Palin not only immediately reversed overall Dem opinion on Clinton (one Obama supporter actually told me that Hillary was great by comparison - as if that were a compliment!), and all cynical Obamaite remarks about how they didn't want Clinton as VP and that they didn't believe she really supported Obama dissipated (I love how they actually expected, after such a hard, passionate fight, that any human being could really be expected to suddenly not want what they just broke their ass to get). Clinton was now their golden girl as well - but just wait. If Obama loses, guess who'll be blamed? That's right - Clinton and her sisterhood of the traveling pantsuit. If a McCain presidency happens, it's because Hillary didn't do enough to stop him and because her supporters are just dumbass women who want an Ovarian Office. Um... maybe someone in Obama's circle oughtta tell him it's actually his job to stop McCain, not Clinton's.

But now the game is exciting and I'd be lying if I didn't say that watching the liberals go nuts over Palin is super fun - I'm still disgusted with my own party, and I take a secret joy seeing them so worried and upset. Yes, it's juvenile - but it takes one to know one, after all. I don't know if McCain/Palin will win, but I have a feeling that if they do, he'll drop off somewhere along the way and Palin will be running the country in his first term. Realistically, this could be horrible for the US, but it would be the stuff of an Orwellian novel - except that besides my own futuristic dystopian novel about a female dictator of the US, no one's ever allowed for the possibility. That would be another zinger I'd enjoy seeing delivered to the man party. But only in theory.

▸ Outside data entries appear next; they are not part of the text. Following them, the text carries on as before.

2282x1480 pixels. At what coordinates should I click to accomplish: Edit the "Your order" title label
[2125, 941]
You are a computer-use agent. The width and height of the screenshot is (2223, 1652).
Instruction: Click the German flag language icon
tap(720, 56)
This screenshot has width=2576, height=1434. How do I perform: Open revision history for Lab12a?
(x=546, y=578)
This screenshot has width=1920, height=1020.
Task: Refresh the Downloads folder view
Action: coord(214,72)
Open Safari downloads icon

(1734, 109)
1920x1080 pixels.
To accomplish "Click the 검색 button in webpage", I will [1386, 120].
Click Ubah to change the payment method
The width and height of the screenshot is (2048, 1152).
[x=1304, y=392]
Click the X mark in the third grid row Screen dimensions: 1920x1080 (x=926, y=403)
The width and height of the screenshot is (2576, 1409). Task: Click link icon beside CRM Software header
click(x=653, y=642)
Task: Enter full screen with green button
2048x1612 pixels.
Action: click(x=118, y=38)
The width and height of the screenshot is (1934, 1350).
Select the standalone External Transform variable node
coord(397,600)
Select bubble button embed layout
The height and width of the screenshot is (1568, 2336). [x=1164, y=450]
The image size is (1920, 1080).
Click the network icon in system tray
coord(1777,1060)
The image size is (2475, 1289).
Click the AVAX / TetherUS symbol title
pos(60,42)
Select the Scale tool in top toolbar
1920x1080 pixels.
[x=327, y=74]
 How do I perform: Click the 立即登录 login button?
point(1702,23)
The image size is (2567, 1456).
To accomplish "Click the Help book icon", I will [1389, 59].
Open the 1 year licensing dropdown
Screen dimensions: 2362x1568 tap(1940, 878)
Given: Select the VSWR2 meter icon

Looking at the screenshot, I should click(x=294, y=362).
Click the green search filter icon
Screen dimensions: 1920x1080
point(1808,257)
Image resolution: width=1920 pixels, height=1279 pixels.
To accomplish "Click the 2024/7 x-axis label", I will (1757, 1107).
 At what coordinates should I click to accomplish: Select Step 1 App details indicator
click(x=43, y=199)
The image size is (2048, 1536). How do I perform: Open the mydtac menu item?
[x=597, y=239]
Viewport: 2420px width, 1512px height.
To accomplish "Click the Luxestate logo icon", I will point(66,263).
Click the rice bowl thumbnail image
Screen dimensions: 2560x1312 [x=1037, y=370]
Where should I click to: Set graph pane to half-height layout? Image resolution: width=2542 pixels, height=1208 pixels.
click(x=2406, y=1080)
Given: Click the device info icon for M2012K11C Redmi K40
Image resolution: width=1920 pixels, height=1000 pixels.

And so for the first time in my life, I am disengaged except as observer- and it would come at the time when we're being told that this is the most important election of our lifetime! I can see that - I just can't feel it. And I often wonder twenty years from now, when my grandchildren ask about the tumultuous aughts, how I will explain that I sat the dance out. Maybe I'll just tell them that I grew tired. That I'd invested my hopes in the 90s in Bill Clinton, that Sept. 11 changed our people and our country in ways that would forever haunt us, that my belief in our national character was chiseled away over eight years of watching us do nothing to stop our own capitalist/corporate state (has anyone stopped shopping?), that I filled my chalice of hope with dreams of the right woman at the right time for president, and that all the bullying in the world couldn't make me love a candidate that I just couldn't believe in, no matter how much his placards told me to do so. Yes, I am tired of the grandstanding, the idealism without action, and the suddenly narrow perspective of my fellow liberals - small tent coming your way. And since no one seems to be interested in my opinion anyway, I'll just cast my vote for Obama and laugh at my party bellyaching over the GOP not following the rules once again. You can't teach an old, dreamy dog new tricks, and after Clinton's impeachment, the 2000 and 2004 elections and this horrid war, the Dems are proving once again they have short memories and haven't yet learned how to stop letting the GOP distract them with shiny objects (read: Palin).

Obama is the first politician to take the high ground since Jimmy Carter - and I admire him for it. But we know what they did to Carter. And we know how the Dems are wont to cave to perceived public pressure and abandon their candidate. Here's hoping that Obama's wave of love is stronger than that - that this time will be different. After all, I may be cynical - based on experience - but I still have hope we'll one day be the people we say we are. I mean, I watch Star Trek reruns - what could be more hopeful for mankind than that?